The objective of this thesis was to understand how the iron chelating drug, Deferiprone (DFP), mediates its effects in mitophagy through Parkin/PINK1 independent mechanisms.
DFP is an iron chelating drug currently in clinical trials for the treatment of Parkinson’s disease and has been shown to induce mitophagy independently of the PINK1/Parkin mitophagy pathway. Parkin/PINK1 mutations are the most common causes of autosomal-recessive Parkinson’s disease. However, little is known about the action of DFP in this alternative pathway. Mitophagy is the lysosomal degradation of mitochondria. In sporadic and familial Parkinson’s disease, mitochondrial function can be defective. Mitophagy overcomes this by removing damaged mitochondria, however this can also be impaired, particularly in patients with mutations in Parkin/PINK1.

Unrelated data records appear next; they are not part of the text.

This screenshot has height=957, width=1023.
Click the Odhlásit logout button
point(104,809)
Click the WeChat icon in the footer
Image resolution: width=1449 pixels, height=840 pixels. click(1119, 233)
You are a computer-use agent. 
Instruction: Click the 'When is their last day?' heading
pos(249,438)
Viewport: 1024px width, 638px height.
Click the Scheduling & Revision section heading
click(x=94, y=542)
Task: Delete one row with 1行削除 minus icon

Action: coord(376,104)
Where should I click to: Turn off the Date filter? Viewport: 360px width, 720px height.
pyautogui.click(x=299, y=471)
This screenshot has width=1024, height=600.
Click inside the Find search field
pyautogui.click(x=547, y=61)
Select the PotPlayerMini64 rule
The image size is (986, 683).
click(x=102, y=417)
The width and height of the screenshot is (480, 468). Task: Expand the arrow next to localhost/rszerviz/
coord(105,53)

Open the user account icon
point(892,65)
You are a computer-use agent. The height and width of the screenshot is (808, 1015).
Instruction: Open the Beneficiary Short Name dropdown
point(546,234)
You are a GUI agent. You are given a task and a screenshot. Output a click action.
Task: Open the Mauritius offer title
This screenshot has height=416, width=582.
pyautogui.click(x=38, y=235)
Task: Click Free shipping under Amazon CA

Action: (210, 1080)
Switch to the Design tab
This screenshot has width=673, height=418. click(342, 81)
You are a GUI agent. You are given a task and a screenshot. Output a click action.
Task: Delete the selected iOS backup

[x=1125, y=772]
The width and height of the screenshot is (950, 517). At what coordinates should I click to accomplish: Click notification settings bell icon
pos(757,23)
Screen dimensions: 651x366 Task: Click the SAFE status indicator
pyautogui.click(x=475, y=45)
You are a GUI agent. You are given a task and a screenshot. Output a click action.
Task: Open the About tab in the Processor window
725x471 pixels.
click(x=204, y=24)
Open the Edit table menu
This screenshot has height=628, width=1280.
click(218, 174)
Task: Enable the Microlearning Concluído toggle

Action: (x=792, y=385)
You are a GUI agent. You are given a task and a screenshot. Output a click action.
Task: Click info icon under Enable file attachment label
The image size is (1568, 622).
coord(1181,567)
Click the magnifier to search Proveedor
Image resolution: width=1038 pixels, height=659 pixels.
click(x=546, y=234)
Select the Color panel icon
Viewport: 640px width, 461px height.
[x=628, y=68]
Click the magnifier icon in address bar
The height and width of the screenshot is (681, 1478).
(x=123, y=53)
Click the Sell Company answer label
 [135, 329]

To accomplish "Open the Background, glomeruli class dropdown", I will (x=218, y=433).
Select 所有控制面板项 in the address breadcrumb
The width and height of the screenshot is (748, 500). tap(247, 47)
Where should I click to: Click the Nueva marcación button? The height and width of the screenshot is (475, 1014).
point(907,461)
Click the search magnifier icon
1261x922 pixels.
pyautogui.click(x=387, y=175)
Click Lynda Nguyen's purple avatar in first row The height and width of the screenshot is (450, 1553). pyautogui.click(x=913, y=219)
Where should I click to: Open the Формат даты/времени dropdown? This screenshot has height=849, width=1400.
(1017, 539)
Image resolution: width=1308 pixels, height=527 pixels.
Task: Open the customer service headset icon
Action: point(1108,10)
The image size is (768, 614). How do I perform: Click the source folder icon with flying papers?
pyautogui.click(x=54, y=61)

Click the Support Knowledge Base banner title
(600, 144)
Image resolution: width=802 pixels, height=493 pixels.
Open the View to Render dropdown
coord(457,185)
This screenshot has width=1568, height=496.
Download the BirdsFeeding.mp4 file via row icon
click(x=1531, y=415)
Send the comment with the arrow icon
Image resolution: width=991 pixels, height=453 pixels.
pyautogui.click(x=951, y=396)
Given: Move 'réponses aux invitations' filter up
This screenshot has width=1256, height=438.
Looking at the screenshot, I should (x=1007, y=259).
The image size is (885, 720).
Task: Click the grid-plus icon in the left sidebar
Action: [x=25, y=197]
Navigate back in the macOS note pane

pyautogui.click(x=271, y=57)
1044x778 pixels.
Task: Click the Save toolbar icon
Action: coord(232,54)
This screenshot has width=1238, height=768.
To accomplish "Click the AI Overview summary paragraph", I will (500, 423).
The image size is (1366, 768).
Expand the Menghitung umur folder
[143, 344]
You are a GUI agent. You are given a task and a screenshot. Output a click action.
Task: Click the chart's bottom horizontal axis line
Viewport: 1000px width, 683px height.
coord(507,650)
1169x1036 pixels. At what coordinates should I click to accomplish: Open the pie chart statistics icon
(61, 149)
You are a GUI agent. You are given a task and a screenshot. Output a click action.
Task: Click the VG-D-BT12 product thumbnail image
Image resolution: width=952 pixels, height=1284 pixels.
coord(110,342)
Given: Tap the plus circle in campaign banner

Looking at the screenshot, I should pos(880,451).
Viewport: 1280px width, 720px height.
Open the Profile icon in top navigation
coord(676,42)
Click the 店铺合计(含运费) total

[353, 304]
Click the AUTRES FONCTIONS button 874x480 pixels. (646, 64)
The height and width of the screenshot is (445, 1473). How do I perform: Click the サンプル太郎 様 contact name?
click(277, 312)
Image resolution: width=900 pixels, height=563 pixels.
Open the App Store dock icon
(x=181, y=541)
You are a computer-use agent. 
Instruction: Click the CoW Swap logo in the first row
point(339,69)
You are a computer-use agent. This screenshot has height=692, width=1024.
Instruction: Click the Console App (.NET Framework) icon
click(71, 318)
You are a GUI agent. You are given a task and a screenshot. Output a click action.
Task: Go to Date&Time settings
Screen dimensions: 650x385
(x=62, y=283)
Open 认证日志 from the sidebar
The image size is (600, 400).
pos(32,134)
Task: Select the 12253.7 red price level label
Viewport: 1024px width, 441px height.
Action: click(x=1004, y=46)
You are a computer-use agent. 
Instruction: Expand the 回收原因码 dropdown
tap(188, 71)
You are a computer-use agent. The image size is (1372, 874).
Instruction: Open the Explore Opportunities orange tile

Evidence from the work carried out in this thesis suggests that SENP3 is important for DFP-induced mitophagy. SENP3 is a deSUMOylation enzyme involved in removing SUMO-2/3 modifications from target proteins. One potential target is Fis1, a mitochondrial membrane protein with links to mitophagy. Through biochemical and microscopy techniques, it was shown that both SENP3 and Fis1 play important roles in DFP-induced mitophagy, with SENP3 acting to deSUMOylate Fis1, a novel SUMO substrate. It is believed that Fis1 in its deSUMOylated state localises better to the mitochondria and is capable of inducing mitophagy.
The work carried out in this thesis highlights an alternative mitophagy pathway through which DFP acts to induce mitophagy. The superfluous nature of Parkin/PINK in this pathway makes it an attractive avenue to explore.